Comunes a todas estas visitas eran los recibimientos multitudinarios que se le tributaban, pero en tal grado que su propia magnitud excluía toda organización previa. El clamor popular era consustancial a su entrada en las ciudades. Me resulta inolvidable la llegada a Barcelona por el puerto, y luego su lento avance, Ramblas arriba, acompañado del alcalde José M. de Porcioles. Tuve el privilegio de seguir a la comitiva en el segundo automóvil y fui testigo presencial del más grande recibimiento que he visto jamás.

En la inauguración del pantano de Cíjara, hizo una parada de conversación con sus acompañantes, surgió el tema del miedo, no sé por quién suscitado ni a cuento de qué. Escuché a Franco que él «no conocía el miedo, por lo cual no debía ponderarse su valentía». Desconocía el miedo absolutamente.

En la visita a Bilbao, se habían difundido rumores de un probable atentado. El entonces Director General de Seguridad y yo aguardábamos la salida del Caudillo, en su coche camino de la alcaldía, cuando se recibió la orden, «Nada de automóviles, S.E. va a hacer a pie el recorrido». Y así fue, en medio de aclamaciones generales. Nunca olvidaré a un vascón alto y fuerte que desde un lateral situado como estaba en primera fila gritaba incesantemente «Olé tus coj…».

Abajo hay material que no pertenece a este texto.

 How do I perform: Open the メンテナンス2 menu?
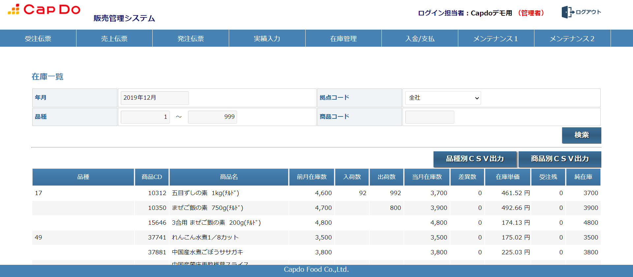point(572,38)
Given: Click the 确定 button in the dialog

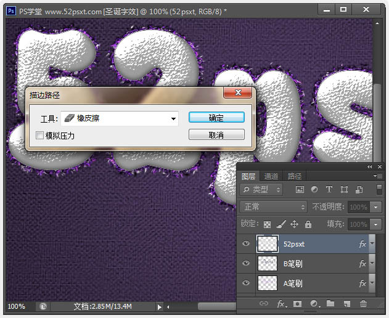Looking at the screenshot, I should (x=216, y=118).
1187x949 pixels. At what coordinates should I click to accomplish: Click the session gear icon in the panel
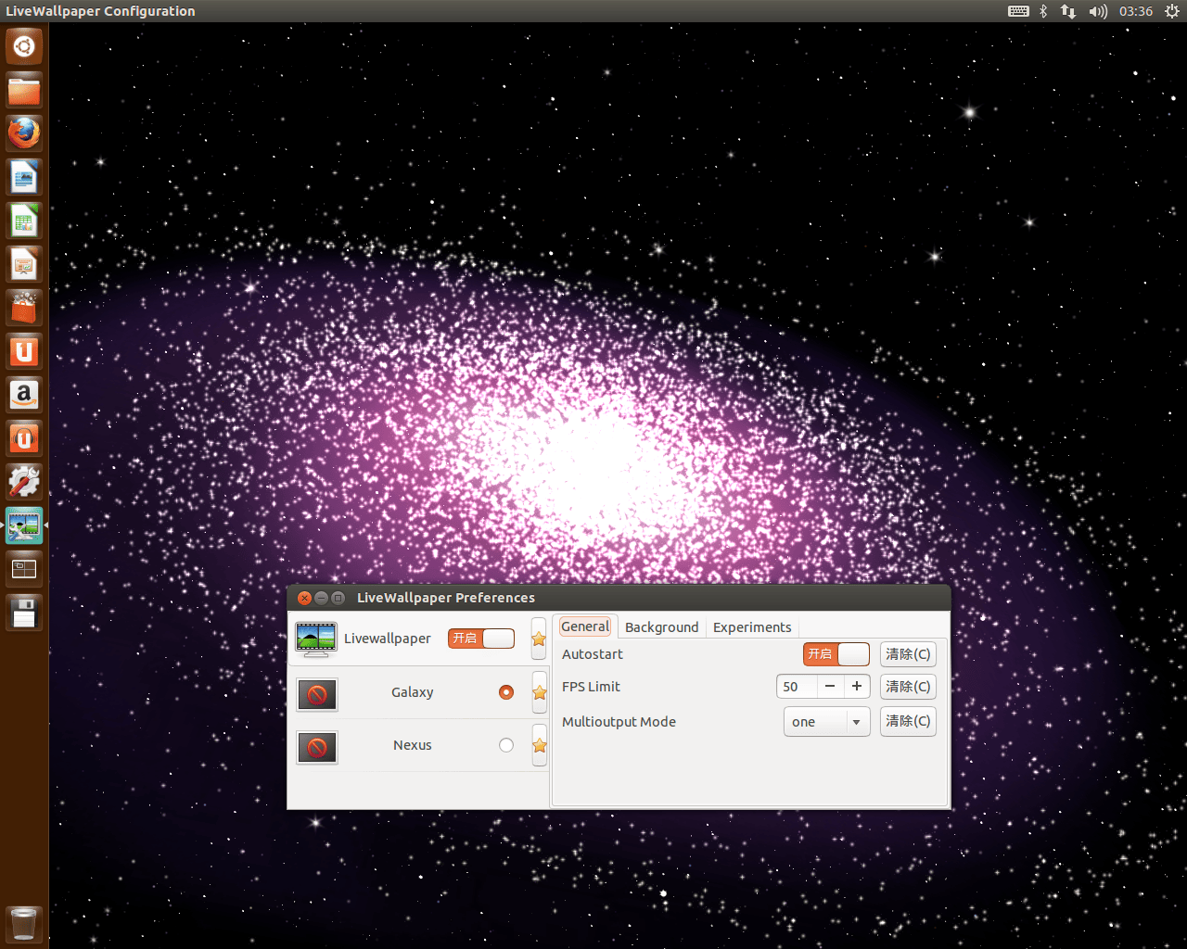pyautogui.click(x=1170, y=11)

Este hecho me recuerda otro. En los preparativos de un desfile de la Victoria que tradicionalmente se celebraba recorriendo Franco la carrera oficial en coche descubierto, la policía tuvo noticia de la salida de Francia de un comando terrorista hacia Madrid, dispuesto para el magnicidio. El Ministro de la Gobernación encargó al Director General de Seguridad que comunicase tales informaciones al Caudillo, lo que hizo. La respuesta fue «Ese es su problema, puesto que está encargado de mi seguridad; que se me prepare una montura porque este año no voy a hacer el recorrido en coche sino a caballo». Y así lo hizo, en medio de ovaciones indescriptibles. Fue memorable ese desfile tan singular.

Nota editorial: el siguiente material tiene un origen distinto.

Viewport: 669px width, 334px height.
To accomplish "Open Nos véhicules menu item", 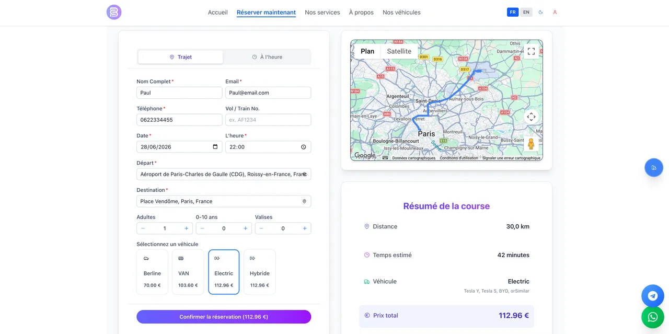I will pyautogui.click(x=401, y=13).
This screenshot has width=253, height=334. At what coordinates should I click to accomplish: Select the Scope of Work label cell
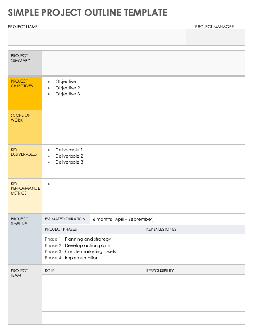pyautogui.click(x=25, y=127)
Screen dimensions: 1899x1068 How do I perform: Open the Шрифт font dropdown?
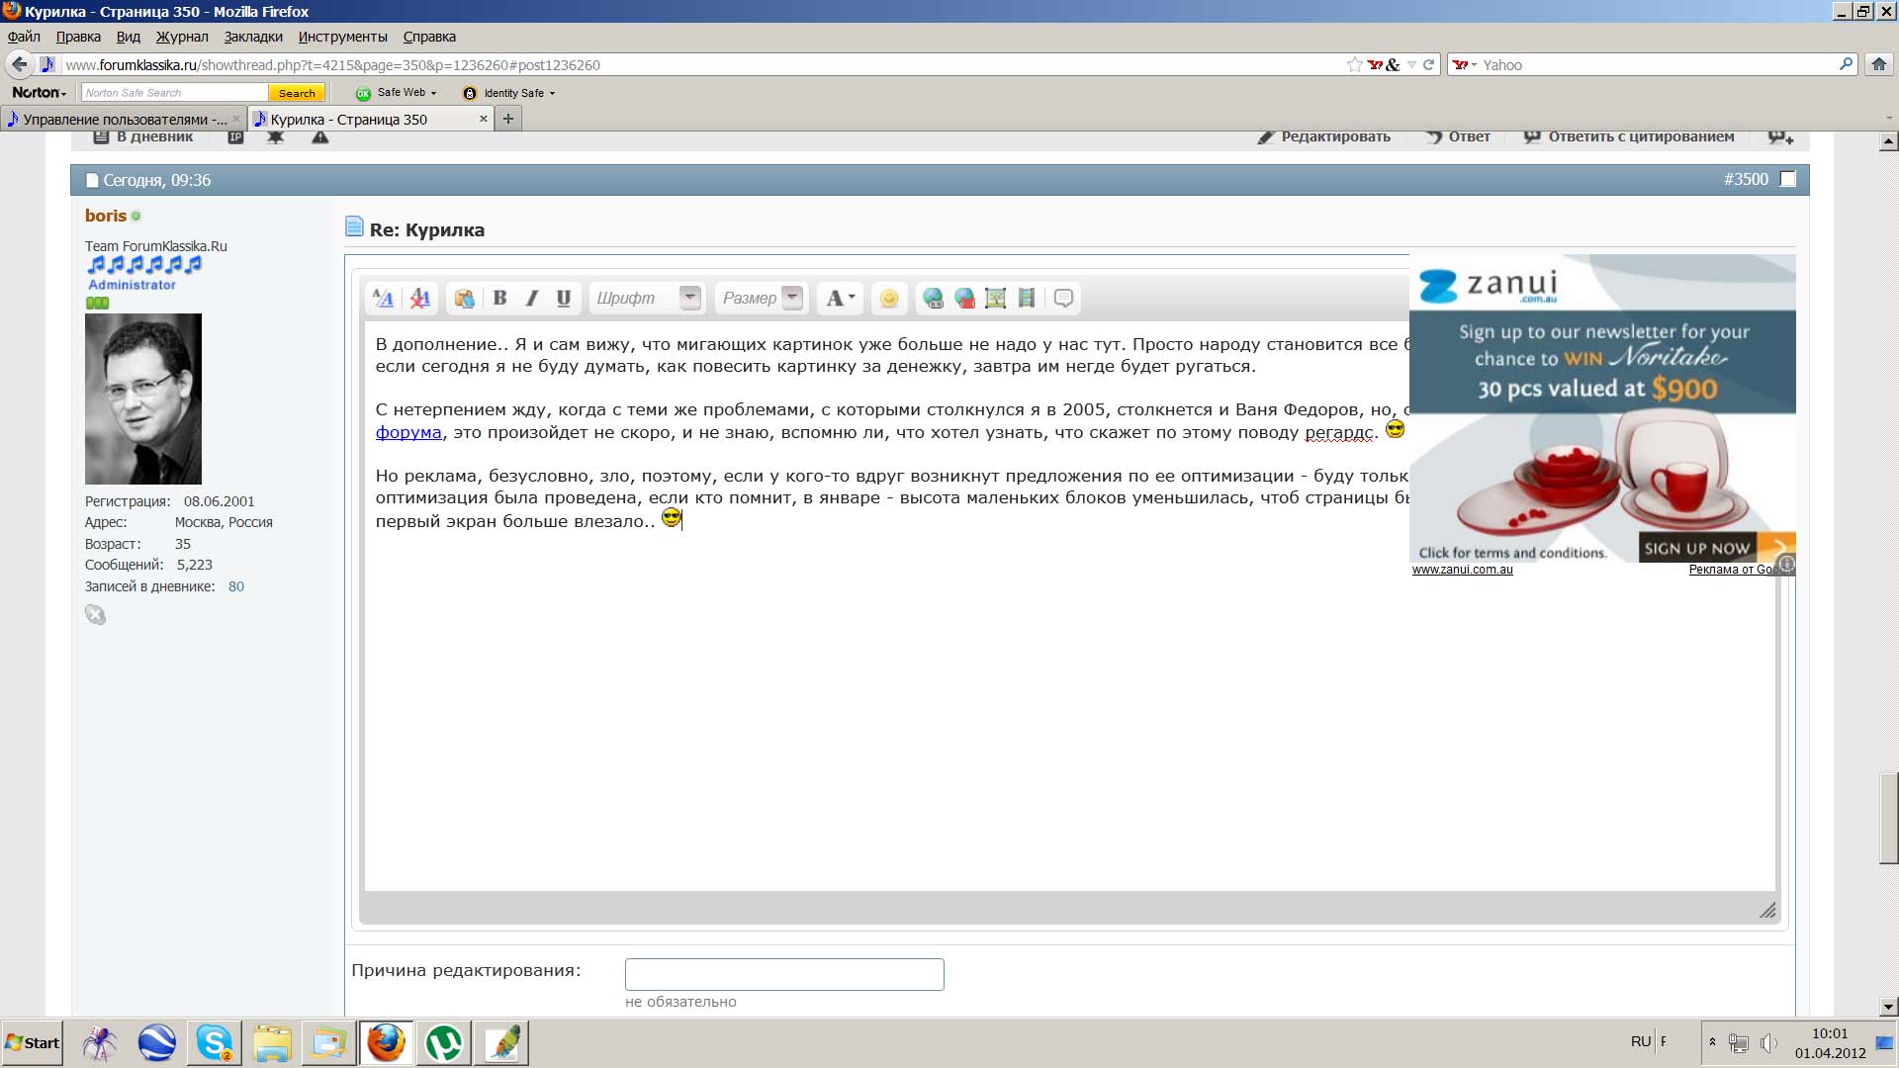point(690,297)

Recuerdo también la llegada a Sevilla. Era de noche oscura y el patio del Alcázar estaba lleno de gente hasta la bandera. Franco se asomó a un balcón y cuando mayor era el silencio y se disponía a expresar su saludo y su agradecimiento, dejó a todos estremecidos un grito profundo que, más o menos, era «¡Viva la madre que te parió!». Tal fue la emoción que a todos produjo el grito, que S.E. tardó unos instantes en reaccionar e iniciar su breve discurso.

De una visita a Tortosa recuerdo que el Caudillo llegó muy entrada la noche y ordenó a su conductor que encendiese la luz interior del automóvil, ante la desesperación de los servicios de seguridad. La multitud que se apretujaba era inmensa y los empujones constantes. Volví la cabeza para pedir que se contuviesen los que más presionaban y mi sorpresa fue ver que quien más insistía en sus empujones era el embajador y prohombre catalán, don Miguel Mateu.

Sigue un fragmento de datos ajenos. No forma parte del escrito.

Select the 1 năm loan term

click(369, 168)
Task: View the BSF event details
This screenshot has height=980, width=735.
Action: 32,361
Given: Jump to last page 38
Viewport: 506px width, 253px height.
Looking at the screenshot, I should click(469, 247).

La visita a Barcelona, con motivo de las inundaciones del Llobregat, tuvo como principal escenario las zonas afectadas y Franco se mezcló con la masa de catalanes allí reunida, lo que llegó a originar la viva preocupación de miembros de su escolta. De tal forma se internó en las tierras inundadas que yo mismo hube de desenredar los hilos telefónicos de la conducción derribada, que se arremolinaron a sus pies y le dificultaban la marcha.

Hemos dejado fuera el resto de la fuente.